◆ **ASSIGNMENT**
Copy the lines below that contain "Manchester".

◆ **Stored data**
-- Opening Marker --

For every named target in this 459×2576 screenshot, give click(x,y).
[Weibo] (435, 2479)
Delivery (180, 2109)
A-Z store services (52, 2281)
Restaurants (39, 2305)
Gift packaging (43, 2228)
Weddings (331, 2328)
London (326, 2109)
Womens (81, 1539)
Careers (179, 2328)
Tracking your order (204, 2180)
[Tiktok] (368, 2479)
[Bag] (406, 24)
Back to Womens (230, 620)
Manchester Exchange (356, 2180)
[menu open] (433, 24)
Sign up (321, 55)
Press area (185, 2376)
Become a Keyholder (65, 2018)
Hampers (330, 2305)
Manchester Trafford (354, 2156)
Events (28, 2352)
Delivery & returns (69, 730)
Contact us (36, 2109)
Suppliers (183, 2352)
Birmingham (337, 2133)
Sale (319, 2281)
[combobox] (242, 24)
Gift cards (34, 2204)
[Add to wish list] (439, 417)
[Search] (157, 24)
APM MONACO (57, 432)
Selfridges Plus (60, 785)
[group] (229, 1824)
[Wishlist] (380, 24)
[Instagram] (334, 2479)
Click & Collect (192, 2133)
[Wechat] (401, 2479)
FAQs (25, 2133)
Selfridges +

-- Closing Marker --

◆ **COMPLETED TASK**
Manchester Exchange (356, 2180)
Manchester Trafford (354, 2156)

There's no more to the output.